Action item
Copy out exactly the lines from the one containing "Instruction: Click the" to the last line of the records below, both included, and leave out any pictures.

Stored items:
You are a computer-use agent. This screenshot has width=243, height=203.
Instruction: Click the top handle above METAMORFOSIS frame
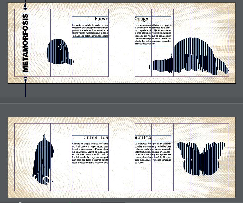coord(26,7)
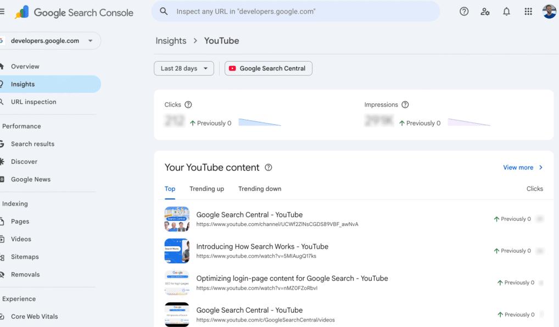Open the Google apps grid
The width and height of the screenshot is (559, 327).
click(528, 12)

Response area
Instruction: Click the top handle above METAMORFOSIS frame
coord(26,7)
Open the Google apps grid
The width and height of the screenshot is (559, 327).
click(528, 12)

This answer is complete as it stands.